書評
『この人、カフカ?:ひとりの作家の99の素顔』(白水社)
通説によって難解とされた作家を多面的に検証し反転させる試み
主としてカフカの引用にコメントをつけた小さなエッセーが99、きれいに数珠(じゅず)つなぎになっている。数珠には細くて強い糸が通してあるものだが、ここでもそうだ。タイトルにそえて?がついている。この人がカフカなの? とすると通説のカフカ、世に流布しているカフカは何ものだろう?『変身』の作者フランツ・カフカは死後二十年あまり、ほとんど無名だった。生涯の友人ブロートの尽力でようやく戦後、カフカ・ブームに火がついた。おりしもサルトルの実存主義が一世を風靡(ふうび)していたころで、深刻で難解な作家のイメージができてしまった。朝、目を覚ましたら虫になっていたコッケイな男の物語が「実存」に色づけされると、どれほど途方もない謎の命題になったことか。
高校卒業試験でカンニングをするカフカ、毎晩新式の体操をしているカフカ、嘘(うそ)をつこうとするとヘマをするカフカ、女の子にすぐ惚(ほ)れてしまうカフカ……一人の誠実で、やさしく、不器用な青年が浮かび上がる。
カフカの書き物机、はじめての葉書(はがき)、(『変身』の主人公)ザムザ一家の住む家、意識下に思っていると書き間違えをするカフカ。カフカがプラハ以外の町で唯一引き受けた朗読会については卒倒者続出といった伝説があるが、「実際のところはどうだったか」。

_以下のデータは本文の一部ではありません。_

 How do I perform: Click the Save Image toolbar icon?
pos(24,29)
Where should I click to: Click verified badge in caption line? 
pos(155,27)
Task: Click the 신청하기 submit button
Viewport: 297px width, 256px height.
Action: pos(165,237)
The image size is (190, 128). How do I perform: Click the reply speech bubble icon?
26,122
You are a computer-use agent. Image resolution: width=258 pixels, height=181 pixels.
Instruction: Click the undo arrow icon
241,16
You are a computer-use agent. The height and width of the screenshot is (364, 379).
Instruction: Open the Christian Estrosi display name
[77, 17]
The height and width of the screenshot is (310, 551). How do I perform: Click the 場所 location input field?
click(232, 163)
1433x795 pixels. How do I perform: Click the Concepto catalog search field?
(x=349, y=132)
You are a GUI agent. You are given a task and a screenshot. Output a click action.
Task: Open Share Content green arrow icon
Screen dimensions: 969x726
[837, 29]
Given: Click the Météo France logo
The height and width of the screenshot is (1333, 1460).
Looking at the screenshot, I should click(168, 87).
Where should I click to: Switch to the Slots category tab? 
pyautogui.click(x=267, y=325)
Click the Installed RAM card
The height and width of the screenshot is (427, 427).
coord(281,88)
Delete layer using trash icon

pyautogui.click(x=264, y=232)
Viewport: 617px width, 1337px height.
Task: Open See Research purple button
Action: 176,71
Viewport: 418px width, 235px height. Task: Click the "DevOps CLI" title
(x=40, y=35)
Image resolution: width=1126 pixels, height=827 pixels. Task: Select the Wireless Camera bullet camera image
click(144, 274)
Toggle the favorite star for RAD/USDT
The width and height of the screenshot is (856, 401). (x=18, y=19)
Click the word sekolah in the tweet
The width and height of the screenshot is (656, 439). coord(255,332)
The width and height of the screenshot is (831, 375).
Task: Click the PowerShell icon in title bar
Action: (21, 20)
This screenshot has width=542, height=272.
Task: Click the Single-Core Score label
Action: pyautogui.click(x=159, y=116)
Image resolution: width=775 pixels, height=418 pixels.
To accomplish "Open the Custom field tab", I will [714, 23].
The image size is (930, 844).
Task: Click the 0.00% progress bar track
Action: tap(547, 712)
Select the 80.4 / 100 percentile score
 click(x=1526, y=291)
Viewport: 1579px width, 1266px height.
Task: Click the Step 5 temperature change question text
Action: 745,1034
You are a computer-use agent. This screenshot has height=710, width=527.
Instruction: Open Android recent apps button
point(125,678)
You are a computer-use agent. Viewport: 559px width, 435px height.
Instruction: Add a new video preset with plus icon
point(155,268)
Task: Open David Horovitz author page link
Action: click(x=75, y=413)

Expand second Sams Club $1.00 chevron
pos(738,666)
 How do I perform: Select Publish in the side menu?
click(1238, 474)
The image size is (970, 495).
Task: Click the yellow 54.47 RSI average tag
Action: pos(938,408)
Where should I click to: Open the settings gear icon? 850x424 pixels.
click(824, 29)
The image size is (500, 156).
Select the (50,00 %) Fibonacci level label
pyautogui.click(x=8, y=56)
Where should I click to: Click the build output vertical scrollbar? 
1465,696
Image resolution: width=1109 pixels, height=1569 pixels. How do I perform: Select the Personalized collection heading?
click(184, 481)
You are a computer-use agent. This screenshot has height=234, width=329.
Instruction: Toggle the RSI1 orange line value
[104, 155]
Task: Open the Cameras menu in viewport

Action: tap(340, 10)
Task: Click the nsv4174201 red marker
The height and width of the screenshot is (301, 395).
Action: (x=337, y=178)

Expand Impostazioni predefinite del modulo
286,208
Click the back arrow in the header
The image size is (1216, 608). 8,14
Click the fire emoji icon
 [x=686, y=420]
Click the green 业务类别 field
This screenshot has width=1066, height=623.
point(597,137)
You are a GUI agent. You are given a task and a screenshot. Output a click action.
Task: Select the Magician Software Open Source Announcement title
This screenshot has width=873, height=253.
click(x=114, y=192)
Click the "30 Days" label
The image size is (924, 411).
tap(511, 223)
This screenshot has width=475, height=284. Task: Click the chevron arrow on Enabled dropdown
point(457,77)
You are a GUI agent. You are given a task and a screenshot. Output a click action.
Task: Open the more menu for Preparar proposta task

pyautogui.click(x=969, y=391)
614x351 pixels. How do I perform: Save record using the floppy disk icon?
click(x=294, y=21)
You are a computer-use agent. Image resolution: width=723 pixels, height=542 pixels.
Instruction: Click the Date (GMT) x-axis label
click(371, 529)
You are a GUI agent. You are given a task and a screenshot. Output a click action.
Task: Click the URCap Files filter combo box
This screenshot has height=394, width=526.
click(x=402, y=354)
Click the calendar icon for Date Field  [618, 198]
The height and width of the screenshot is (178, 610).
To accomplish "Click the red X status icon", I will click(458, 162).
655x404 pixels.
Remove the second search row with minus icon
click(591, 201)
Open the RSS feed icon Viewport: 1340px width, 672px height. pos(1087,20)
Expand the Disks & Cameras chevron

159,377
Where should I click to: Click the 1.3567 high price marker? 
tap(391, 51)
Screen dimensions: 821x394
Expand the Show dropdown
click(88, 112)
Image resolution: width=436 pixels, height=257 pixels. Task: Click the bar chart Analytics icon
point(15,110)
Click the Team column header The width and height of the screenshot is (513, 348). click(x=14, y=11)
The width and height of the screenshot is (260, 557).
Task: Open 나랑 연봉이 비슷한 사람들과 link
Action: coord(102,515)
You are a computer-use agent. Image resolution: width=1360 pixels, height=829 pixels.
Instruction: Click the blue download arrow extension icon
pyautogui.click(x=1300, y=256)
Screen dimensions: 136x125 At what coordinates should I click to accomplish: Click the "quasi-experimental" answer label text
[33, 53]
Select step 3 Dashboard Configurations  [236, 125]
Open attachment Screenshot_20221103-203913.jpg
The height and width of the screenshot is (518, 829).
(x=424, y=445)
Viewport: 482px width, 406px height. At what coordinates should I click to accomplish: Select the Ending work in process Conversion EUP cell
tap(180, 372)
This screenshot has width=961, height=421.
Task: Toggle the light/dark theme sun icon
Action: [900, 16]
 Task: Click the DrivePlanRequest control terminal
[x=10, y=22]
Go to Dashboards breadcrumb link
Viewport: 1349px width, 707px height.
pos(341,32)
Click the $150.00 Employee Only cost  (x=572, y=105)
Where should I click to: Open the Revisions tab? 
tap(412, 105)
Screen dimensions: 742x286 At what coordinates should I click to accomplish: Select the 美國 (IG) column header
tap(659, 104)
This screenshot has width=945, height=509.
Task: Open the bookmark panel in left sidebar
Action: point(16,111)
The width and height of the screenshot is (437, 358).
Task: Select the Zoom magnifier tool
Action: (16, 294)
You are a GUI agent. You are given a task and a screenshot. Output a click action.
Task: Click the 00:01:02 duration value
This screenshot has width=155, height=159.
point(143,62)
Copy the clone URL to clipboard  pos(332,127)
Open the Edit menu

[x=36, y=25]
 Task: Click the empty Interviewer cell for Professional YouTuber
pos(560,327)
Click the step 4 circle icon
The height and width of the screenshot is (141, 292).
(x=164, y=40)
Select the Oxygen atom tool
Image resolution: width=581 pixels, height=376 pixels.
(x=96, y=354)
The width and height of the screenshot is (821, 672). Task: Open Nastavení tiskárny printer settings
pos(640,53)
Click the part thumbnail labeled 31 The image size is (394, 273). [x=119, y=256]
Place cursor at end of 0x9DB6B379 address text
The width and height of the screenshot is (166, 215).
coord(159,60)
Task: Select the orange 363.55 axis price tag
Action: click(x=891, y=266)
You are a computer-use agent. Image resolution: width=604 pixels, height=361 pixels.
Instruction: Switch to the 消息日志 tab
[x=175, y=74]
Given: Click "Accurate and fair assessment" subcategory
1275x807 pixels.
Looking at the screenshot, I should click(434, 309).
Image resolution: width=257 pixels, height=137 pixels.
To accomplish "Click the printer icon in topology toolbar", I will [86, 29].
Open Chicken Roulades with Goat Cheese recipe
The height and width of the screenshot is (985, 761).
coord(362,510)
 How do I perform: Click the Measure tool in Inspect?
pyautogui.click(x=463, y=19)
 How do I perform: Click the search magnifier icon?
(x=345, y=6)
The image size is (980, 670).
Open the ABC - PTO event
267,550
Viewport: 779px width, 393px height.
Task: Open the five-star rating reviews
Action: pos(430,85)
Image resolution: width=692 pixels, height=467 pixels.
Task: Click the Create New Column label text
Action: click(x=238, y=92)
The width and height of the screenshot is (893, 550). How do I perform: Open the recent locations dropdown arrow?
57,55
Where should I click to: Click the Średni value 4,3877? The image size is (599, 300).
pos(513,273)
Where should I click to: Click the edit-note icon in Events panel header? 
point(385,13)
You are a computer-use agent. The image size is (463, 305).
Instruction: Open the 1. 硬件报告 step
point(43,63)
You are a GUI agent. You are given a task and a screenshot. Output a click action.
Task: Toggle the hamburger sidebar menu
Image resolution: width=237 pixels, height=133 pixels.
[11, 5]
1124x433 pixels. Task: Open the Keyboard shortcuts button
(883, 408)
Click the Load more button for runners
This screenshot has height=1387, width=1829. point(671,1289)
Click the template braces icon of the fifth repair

著者ライナー・シュタッハは浩瀚(こうかん)なカフカの伝記の作者として知られている。書くにあたり、かぎりなく博捜して、手に入るかぎりの資料を集めた。カフカの小さな朗読会にしても、場所となった画廊と、そのときのポスターが収めてあるが、それはまだほんの序の口である。「ちびすけエラへ」と書き出したカフカのはじめての葉書、日めくりカレンダーに書きつけた(唯一と思われる)詩、飛行機ショー見物の群衆の中に見つけたカフカ(とおぼしき)後姿、肺を病んだカフカが部屋のバルコニーから痰(たん)を吐いた二階家。いったい、どうやって見つけてきたのか、あきれるほどであって、ドイツ的徹底さの好見本というものだ。
単に珍しい成果を披露したのではないだろう。細部を通して深刻、難解なカフカの書き換えを図ったかのようだ。通説というものが定着して、いつしか権威づくとき、通説の名のもとに怠惰をきめこむ精神にいたずらをしかけたぐあいだ。難解好きのカフカ学者を混乱させ、たのしい道化役を買って出た。
「カフカ、サインを偽造する」のところに、無名者カフカが著名人トーマス・マンのサインをまねた経過が述べてある。カフカが線で消したのをデジタル処理で復元した。
トーマス・マンは世界的ブームに先立ってカフカを知り、「孤独かつ奇妙に、はなはだしく抜け目がなく、子どものようにふざけた、驚くべき夢を見る魂」とブロートに手紙を送った。「カフカが私を捉えて放さない」(一九四九年の日記)。もしかすると予感があったのか。この異質の書き手が「現代」ならば、自分はすでに終わった過去の作家に甘んじなくてはならない――。
聡明な作家の予感は正しかった。かつて半神のように崇(あが)められたノーベル賞作家を押しのけ、陰に追いやるほどに「この人」が大きくなった。99にそんな1つをつけたして100にしたくなる。